Mi madre siempre será la mujer que todos miraban cuando me llevaba de la mano al colegio con el pelo rubio ensortijado, los labios rojos y la sonrisa contagiosa. No importa el tiempo que pase, ni que los años intenten ocultar la luz de aquella joven que lo iluminaba todo a su paso, porque en mi nariz conviven su aroma limpio, sus uñas largas de colores y sus andares rápidos y certeros. Tampoco yo sigo siendo aquella niña que creía que si cantaba muy fuerte las calles se llenarían de música y, sin embargo, en días como hoy, vuelvo a sentirme menuda, orgullosa, protegida, afortunada y feliz de ser su hija.

No había dibujo, margarita o amapola lo suficientemente bonito como para estar a su altura y, sin embargo, ella los recibía como si fuesen grandes cuadros o ramos inmensos de las flores más hermosas. Los poemas que le escribía estaban trufados de faltas de ortografía, carecían de rima e incluso de sentido, pero su mirada embelesada me hacía creer que eran los versos más bellos del mundo y mis rosquillas, las más amorfas de la familia, le parecían un ejemplo de creatividad. Siempre me ha visto guapa, hasta en los peores momentos, porque ella tiene el poder especial de ver a las personas por dentro y nosotros la suerte de haberlo heredado. Hace del humor su mejor arma contra la tristeza, el dolor o el desconsuelo, y tiene la capacidad de hacer que los días más fríos se deshagan con uno solo de sus abrazos. Sus pimientos rellenos de carne son el plato más elevado del planeta y como mi padre trabajó toda la vida en Michelin cuentan con todas sus estrellas.

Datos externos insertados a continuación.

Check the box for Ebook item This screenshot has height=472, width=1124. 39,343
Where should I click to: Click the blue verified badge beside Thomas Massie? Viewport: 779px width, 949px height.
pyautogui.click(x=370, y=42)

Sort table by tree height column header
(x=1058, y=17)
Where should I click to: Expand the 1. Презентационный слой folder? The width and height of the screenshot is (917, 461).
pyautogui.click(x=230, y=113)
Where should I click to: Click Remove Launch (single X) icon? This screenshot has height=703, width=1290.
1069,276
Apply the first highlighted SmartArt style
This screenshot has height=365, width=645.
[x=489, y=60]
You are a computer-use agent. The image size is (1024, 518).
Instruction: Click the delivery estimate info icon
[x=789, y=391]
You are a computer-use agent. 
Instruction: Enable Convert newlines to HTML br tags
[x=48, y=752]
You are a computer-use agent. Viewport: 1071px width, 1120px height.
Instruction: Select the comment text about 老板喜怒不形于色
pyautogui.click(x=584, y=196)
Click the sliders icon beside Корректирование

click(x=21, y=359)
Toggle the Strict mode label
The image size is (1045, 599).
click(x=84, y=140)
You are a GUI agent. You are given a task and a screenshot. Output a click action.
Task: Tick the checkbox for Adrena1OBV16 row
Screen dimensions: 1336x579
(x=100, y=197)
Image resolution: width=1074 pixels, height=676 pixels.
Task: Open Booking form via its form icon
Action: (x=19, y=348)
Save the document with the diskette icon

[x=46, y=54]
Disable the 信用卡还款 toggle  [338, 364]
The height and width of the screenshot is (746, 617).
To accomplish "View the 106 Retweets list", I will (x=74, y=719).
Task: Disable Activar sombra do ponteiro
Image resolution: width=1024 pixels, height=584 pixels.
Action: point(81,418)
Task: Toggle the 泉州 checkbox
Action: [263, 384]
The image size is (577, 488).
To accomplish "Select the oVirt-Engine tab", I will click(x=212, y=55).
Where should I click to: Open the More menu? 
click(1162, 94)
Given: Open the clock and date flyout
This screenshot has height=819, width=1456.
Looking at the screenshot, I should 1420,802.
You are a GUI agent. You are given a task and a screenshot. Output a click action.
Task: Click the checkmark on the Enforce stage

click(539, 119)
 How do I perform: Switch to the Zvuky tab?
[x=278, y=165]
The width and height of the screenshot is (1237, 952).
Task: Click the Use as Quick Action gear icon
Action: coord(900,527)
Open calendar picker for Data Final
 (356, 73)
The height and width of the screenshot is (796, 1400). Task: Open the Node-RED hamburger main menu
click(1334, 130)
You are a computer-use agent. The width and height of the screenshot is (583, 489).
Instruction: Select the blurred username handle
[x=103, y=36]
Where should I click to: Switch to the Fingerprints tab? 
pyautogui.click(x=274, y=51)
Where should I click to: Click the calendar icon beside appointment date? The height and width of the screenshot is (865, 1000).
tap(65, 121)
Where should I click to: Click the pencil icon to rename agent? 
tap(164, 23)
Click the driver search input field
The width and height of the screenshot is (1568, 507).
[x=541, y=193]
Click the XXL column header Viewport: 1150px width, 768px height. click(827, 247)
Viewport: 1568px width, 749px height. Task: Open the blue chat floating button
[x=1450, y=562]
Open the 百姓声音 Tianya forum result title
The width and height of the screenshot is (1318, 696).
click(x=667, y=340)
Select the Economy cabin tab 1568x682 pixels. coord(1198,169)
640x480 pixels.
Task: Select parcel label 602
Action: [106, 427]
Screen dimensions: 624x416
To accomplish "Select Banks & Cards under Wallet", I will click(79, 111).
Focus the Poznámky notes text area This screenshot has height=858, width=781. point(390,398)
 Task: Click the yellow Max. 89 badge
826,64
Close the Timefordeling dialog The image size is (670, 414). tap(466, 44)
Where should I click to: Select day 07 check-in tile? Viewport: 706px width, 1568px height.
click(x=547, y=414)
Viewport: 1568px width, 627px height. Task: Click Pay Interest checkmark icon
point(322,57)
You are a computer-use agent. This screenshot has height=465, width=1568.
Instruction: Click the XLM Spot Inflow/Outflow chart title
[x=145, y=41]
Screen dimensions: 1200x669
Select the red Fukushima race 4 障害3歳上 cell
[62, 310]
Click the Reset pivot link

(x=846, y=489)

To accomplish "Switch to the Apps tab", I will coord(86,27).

Una vez, tal día como hoy, le regalé un cenicero tan horrendo y con una paleta de colores tan mal escogidos que pensó que era una escultura abstracta y, sin embargo, lo mantuvo en la cocina a la vista de todos hasta que yo misma lo rompí en una de mis travesuras. Me permitía disfrazarme cada año de Alaska porque nunca quiso imponerme sus deseos y jamás ha dudado de mi talento o de mi capacidad para ser capaz de alcanzar todos mis sueños. Cuando quise ser parte de un grupo de celta-rock solo me exigió que cumpliese también con los estudios y, a pesar de no hacerlo, me cosió siempre las alas en cada salto para que pudiese seguir volando. Fue mi apoyo durante la carrera, la mano firme que me empujó en cada una de las entrevistas de trabajo que hice en Valladolid, Madrid o Burgos y quien me acompañó hasta Ibiza cuando el destino quiso que terminase de despegar de su nido.

Mi madre siempre ha sido una de esas personas que enamoran a simple vista y que transmiten tanta confianza que, sin saber cómo, nos ha llevado a compartir amigas y vinos con la misma facilidad con la que me extraía piedras de las rodillas con las pinzas de las cejas.

Todavía hoy, a mis cuarenta y tantos años, sigue haciendo su magia y se dedica en cuerpo y alma a vender mi libro por toda Aranda para que la gente que aprecia sea también parte de nuestra historia. Por eso, desde aquí y en este Día de la Madre, yo solo puedo hacer lo que mejor sé: juntarle letras para decirle que la quiero.

Gracias, mamá, por hacer que los rincones oscuros sean cuevas del tesoro en vez del horror, por convertir la lectura, la pintura y la música en nuestros aliados y por esa sonrisa tan preciosa que te ilumina ahora mismo la cara para que yo te siga viendo como la mujer que todos miraban cuando me llevaba de la mano al colegio con el pelo rubio ensortijado, los labios rojos y la sonrisa contagiosa.